(Text section):
________________

Drowning risks in cold water

A person falling backwards into cold dark water

It’s easy to assume that drowning is only a major risk in summer, when we spend a lot of time in and around the water. However, statistics show that around half of all fatal drownings in WA happen in the cooler months of autumn and winter.

Accidental falls into rivers, creeks and streams are one of the leading causes of Australian drowning deaths – and this is not an issue limited to the summer months. In winter, the risks are increased due to the extreme effects of cold water on the body and its ability to function. When recreating around water, remember to observe and follow safety signs. When boating, wear a lifejacket, don't go out alone, avoid alcohol and learn lifesaving skills.

When someone falls into cold water the risk of drowning is heightened for several reasons. The shock of the cold water on the body can almost paralyse us, and can cause involuntary inhalation – which, if underwater, can result in drowning. The cold water can also cause vasoconstriction, which can lead to heart attack or even cardiac arrest.

The other main risk is the development of hypothermia from prolonged exposure to the cold water. This can be delayed by using the H.E.L.P. position – Heat-Escape-Lessening-Position – which aims to delay heat loss by protecting the areas that lose heat most quickly. Draw your knees towards your chest, keeping your legs together. Press both arms on your sides and keep your head out of the water.

The cooling rate of a person’s core temperature will depend on factors such as body size, mass and amount of body fat. When a group of several victims are in cold water, the group should try to prioritise protecting the smallest and leanest individuals by helping them raise as much of their bodies out of the water as possible. Similarly, when a group of hypothermia victims are rescued, the smallest and leanest patients should be evaluated first because they are likely to have the greatest degree of hypothermia.

So how can you best help a person who is drowning in cold water?

Here are a few steps you should take when it comes to performing a cold water rescue.

  • The key factor in a rescue is self-preservation. Always take care of your own safety and don’t put yourself in danger.
  • Shout for assistance and phone emergency services on 000.
  • Talk to the person you are rescuing, reassure them and signal for assistance.
  • Try to reach them from the land by lying chest down on the ground, reach out with a solid object such as a branch, post or umbrella.
  • Throw a buoyant aid such as a lifejacket or a rescue ring.
  • If you do need to enter the water use a PFD (personal flotation device) where possible.

________________

(Problem details): Copy the part of the cold-water drowning text starting with "So how can you" and going on through "post or umbrella.", word for word.

________________

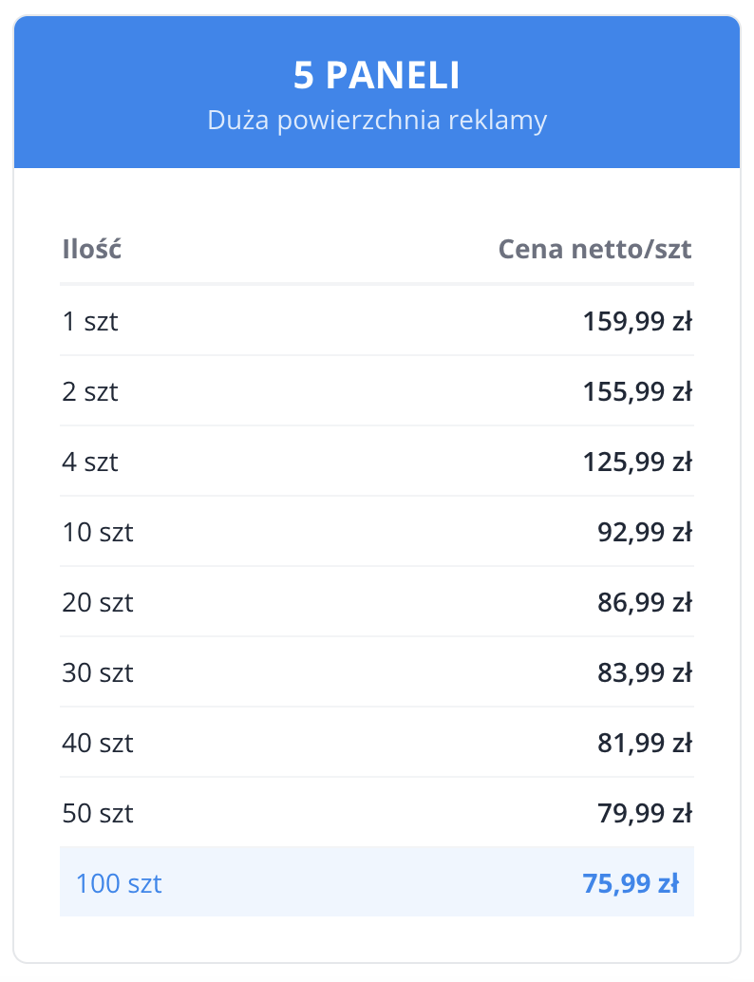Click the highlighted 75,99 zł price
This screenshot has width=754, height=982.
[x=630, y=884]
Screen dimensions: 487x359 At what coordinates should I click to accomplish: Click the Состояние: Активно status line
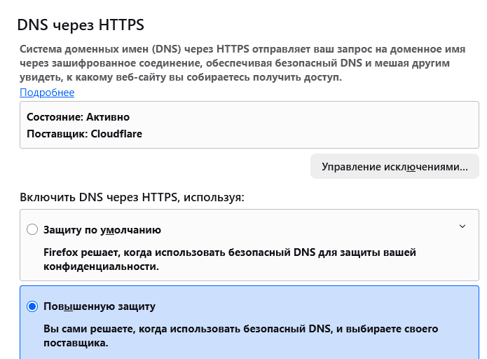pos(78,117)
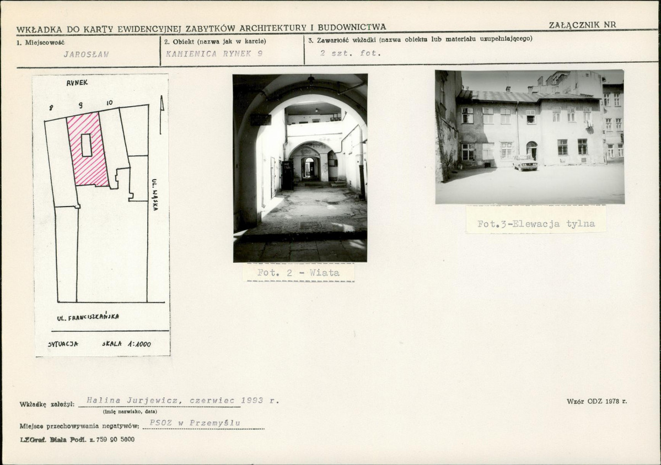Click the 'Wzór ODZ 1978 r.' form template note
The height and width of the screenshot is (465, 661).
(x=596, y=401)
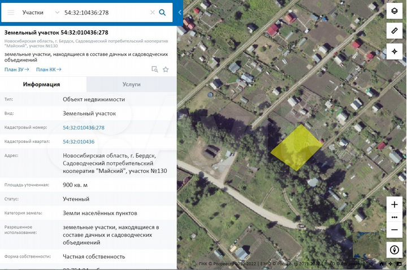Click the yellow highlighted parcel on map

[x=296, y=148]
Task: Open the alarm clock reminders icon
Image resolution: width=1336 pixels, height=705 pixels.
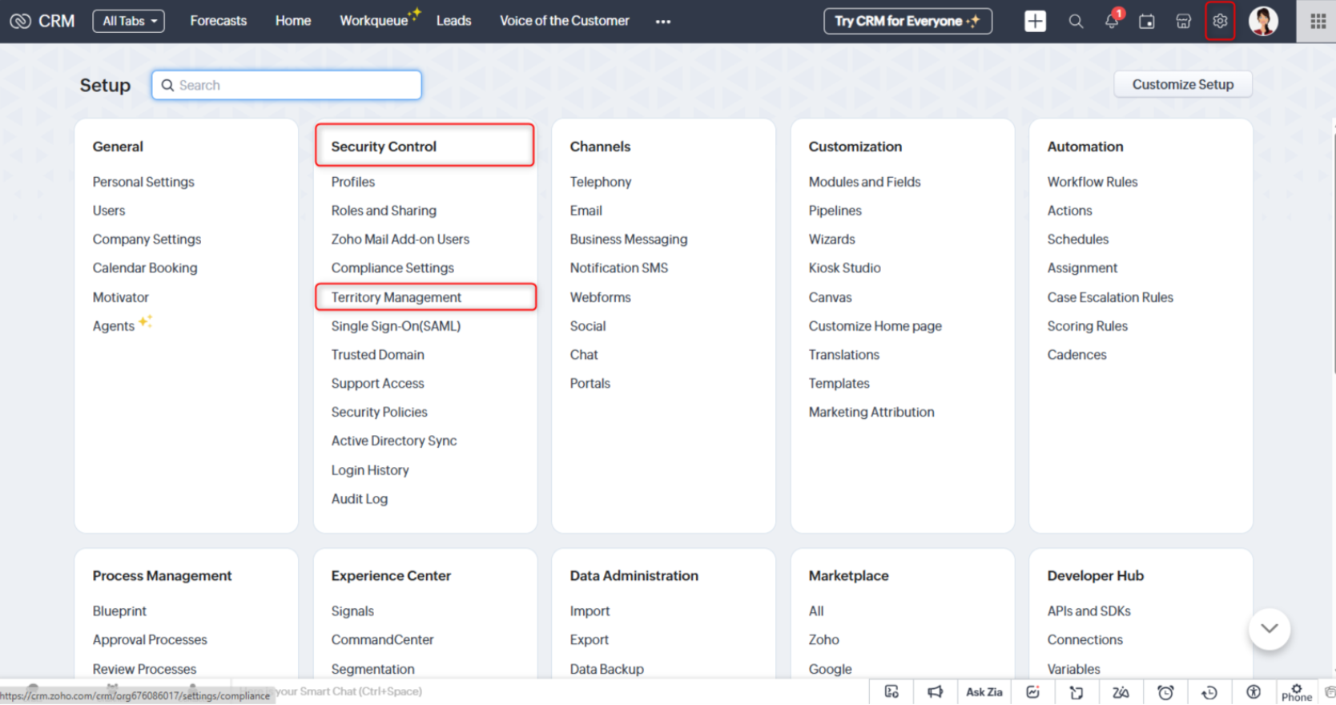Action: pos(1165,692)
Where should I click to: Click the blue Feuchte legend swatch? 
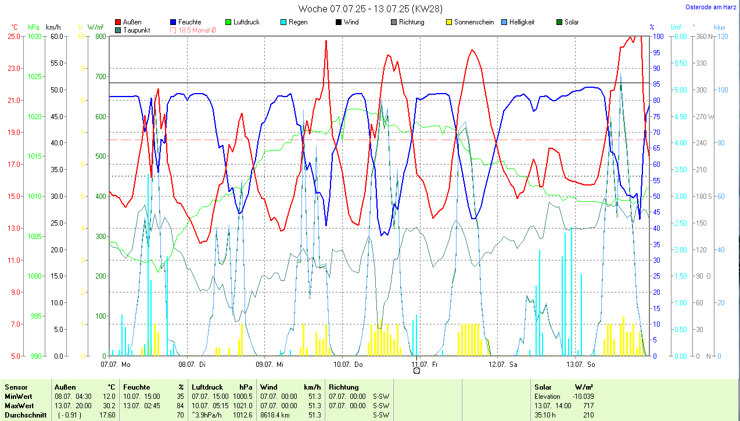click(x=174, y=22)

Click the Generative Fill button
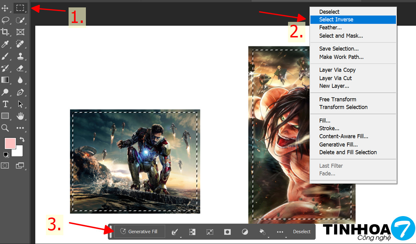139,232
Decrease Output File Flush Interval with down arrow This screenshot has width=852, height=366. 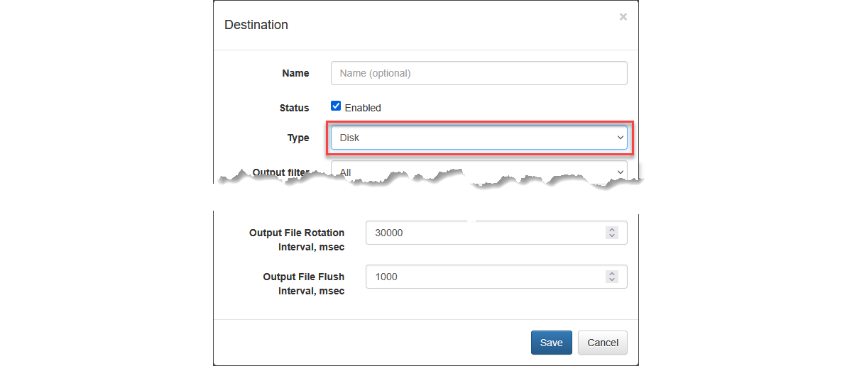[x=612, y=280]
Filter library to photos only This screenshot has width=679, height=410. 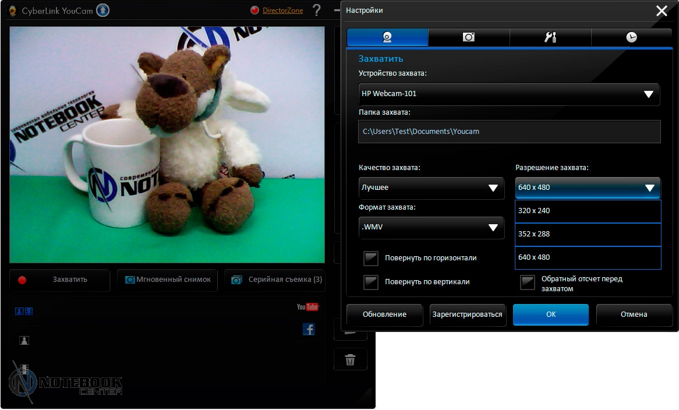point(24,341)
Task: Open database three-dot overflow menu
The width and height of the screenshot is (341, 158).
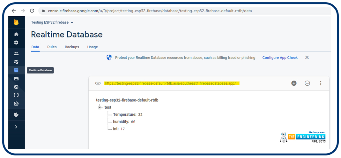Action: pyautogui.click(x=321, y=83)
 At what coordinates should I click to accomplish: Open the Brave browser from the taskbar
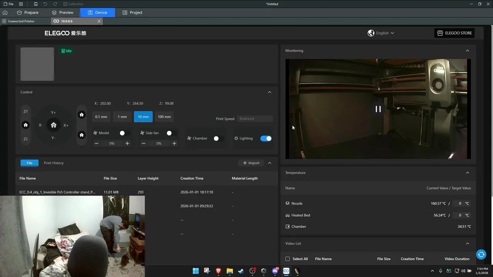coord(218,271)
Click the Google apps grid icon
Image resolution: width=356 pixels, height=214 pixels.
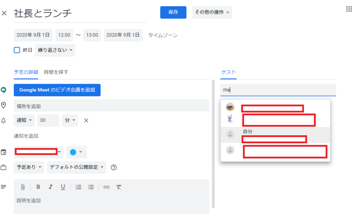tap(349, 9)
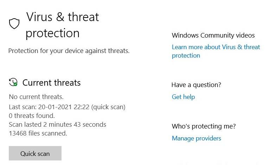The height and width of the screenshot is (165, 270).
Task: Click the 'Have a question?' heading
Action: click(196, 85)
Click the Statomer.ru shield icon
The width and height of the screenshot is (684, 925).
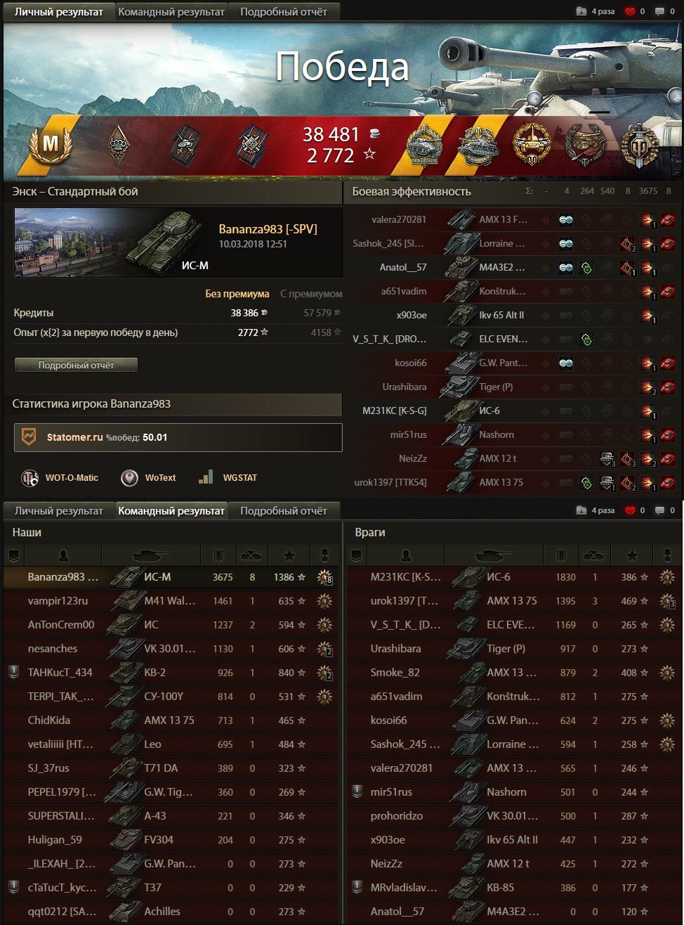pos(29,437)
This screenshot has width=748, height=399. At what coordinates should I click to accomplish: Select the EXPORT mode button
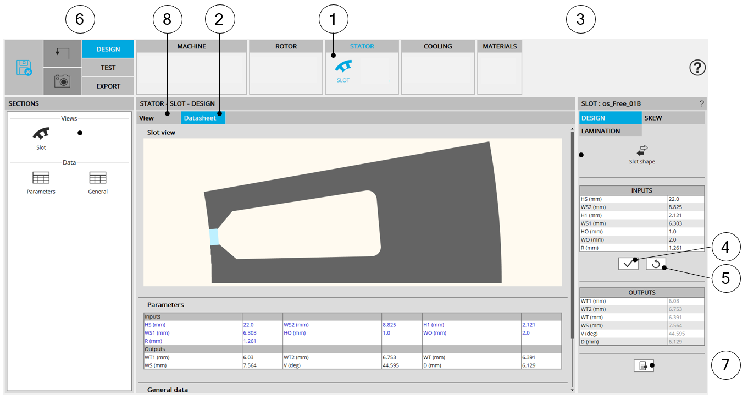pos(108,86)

________________

(Answer for this exercise):
So how can you best help a person who is drowning in cold water?

Here are a few steps you should take when it comes to performing a cold water rescue.

  • The key factor in a rescue is self-preservation. Always take care of your own safety and don’t put yourself in danger.
  • Shout for assistance and phone emergency services on 000.
  • Talk to the person you are rescuing, reassure them and signal for assistance.
  • Try to reach them from the land by lying chest down on the ground, reach out with a solid object such as a branch, post or umbrella.